Associations Cannot Ban Sex Offenders from Community
Many condominium and homeowners’ associations worry about people who are registered as sex offenders under the Sexual Offender Registration and Notification Act (SORNA), usually referred to as “Megan’s Law.” Many associations I work with have considered a range of ideas, from not allowing Megan’s Law registrants to use the community pool all the way to not allowing Megan’s Law registrants to own or rent units in the community. Up until now, there has not been much legal guidance on what an association can and cannot do. A recent case, Lake Naomi Club, Inc. v. Rosado, is the first Pennsylvania case to address some of these questions.
What is Megan’s Law?
Megan’s Law requires people who are convicted of certain sexual crimes to register with the Pennsylvania State Police. Registration may include information on where the person lives and works, photos and physical descriptions of the person, and descriptions of the crime that triggered the registration. Depending on the “Tier” of the sexual offense, a person could be required to register on the Megan’s Law site for 10, 15 or 25 years, or for life.
Some of the worst offenders – defined as “Sexually Violent Predators” – trigger a community notification process. For these registrants, the police will provide notification to anyone who lives or works within 250 feet of the registrant’s home, or to the 25 closest residences. They also provide notice to local school districts, day cares and preschools.
Megan’s Law does not say where registrants can or cannot live or work. Other than notification for Sexually Violent Predators, Megan’s Law does not require the police to tell anyone when a registrant moves into the community. People can search for sexual offenders or request notifications through the State Police.
The Lake Naomi case.
Lake Naomi HOA amended its Declaration to say that no registered Tier III sex offender can reside in any home within the Community. The amendment was approved by over 70% of the Unit Owners. Mr. Rosado owned a home in Lake Naomi when the amendment was passed. The Association sued Rosado to keep him from living in his home.
The Commonwealth Court decided that the Association could not prohibit Megan’s Law registrants from living in the Community. The Court said that Megan’s Law and the Parole Board establish the statewide public policy that regulates where Megan’s Law registrants may live. No condominium or homeowners’ association is allowed to restrict where sex offenders can or cannot live.
Does this affect all association regulations?
This case makes it very clear that an association cannot ban Megan’s Law registrants from living in a community. This leaves the question of whether a Community can place any regulations or restrictions on Megan’s Law registrants. For example, can an association restrict registrants from using the community pool or gym?
The answer is not clear. On one hand, the Court’s opinion only deals with where a person can live. The opinion explains that releasing a sexual offender to his or her residence is a decision that is reserved to the Parole Board. This could mean that a pool regulation is allowed. After all, saying that someone cannot use an amenity does not restrict where a person can live and work.

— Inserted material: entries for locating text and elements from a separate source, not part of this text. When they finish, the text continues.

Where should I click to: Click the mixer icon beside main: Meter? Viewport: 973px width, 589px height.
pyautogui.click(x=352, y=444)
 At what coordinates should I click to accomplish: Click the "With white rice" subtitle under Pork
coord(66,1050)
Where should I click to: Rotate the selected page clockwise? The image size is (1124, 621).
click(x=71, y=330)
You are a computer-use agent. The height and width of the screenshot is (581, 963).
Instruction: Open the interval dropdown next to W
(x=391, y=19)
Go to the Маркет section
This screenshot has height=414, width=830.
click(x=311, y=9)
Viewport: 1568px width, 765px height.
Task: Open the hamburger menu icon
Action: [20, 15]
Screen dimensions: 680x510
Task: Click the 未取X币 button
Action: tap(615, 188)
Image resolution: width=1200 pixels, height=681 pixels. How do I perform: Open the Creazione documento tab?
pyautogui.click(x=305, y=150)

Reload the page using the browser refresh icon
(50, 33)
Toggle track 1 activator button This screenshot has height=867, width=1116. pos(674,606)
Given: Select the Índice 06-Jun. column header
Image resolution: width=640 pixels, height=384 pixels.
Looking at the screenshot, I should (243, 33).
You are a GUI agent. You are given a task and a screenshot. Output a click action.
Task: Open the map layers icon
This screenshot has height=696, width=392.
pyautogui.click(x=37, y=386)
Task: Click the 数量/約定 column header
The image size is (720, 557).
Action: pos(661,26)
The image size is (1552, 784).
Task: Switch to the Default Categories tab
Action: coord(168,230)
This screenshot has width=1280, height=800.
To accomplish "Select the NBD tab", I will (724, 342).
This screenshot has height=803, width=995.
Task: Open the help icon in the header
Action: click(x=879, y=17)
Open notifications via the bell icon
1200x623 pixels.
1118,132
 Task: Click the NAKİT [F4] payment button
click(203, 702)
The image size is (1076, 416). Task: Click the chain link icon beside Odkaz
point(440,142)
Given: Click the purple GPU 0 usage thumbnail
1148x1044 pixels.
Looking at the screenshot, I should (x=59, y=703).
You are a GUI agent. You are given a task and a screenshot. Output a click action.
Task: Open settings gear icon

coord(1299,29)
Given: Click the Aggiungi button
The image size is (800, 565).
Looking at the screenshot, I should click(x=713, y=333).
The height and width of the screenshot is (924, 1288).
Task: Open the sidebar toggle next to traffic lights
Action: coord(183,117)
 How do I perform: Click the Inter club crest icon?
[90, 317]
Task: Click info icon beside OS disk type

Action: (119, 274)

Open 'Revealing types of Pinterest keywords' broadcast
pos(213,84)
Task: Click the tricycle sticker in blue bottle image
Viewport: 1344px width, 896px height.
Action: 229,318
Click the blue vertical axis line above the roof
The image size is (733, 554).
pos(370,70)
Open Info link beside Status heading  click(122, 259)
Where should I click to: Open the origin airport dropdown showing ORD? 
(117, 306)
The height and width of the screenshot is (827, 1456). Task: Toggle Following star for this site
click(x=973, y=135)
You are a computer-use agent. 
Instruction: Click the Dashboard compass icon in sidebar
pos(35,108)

On the other hand, some of the opinion relies on the principle of “preemption.” That means that where the State has decided to regulate something, no one else is allowed to regulate that issue. This could mean that Megan’s Law and the Parole Board are the only people who are allowed to make any sort of regulation dealing with Megan’s Law registrants. This includes where registrants live, but it might also include any other kind of regulation.
I think that the Lake Naomi case does not prohibit regulations such as banning Megan’s Law registrants from using the Community amenities. There is a difference between taking away someone’s home and not letting them use the pool. The Court was not asked to consider a lesser restriction like a pool ban. If the Court is asked to rule on something like a pool ban in the future, it is hard to predict how the Court will rule. There is a good chance that the Court will strike down any regulation of sexual offenders. But there is also a possibility that the Court will say that lesser regulations, such as a pool regulation, do not interfere with the state policy of providing sexual offenders a stable environment to encourage rehabilitation.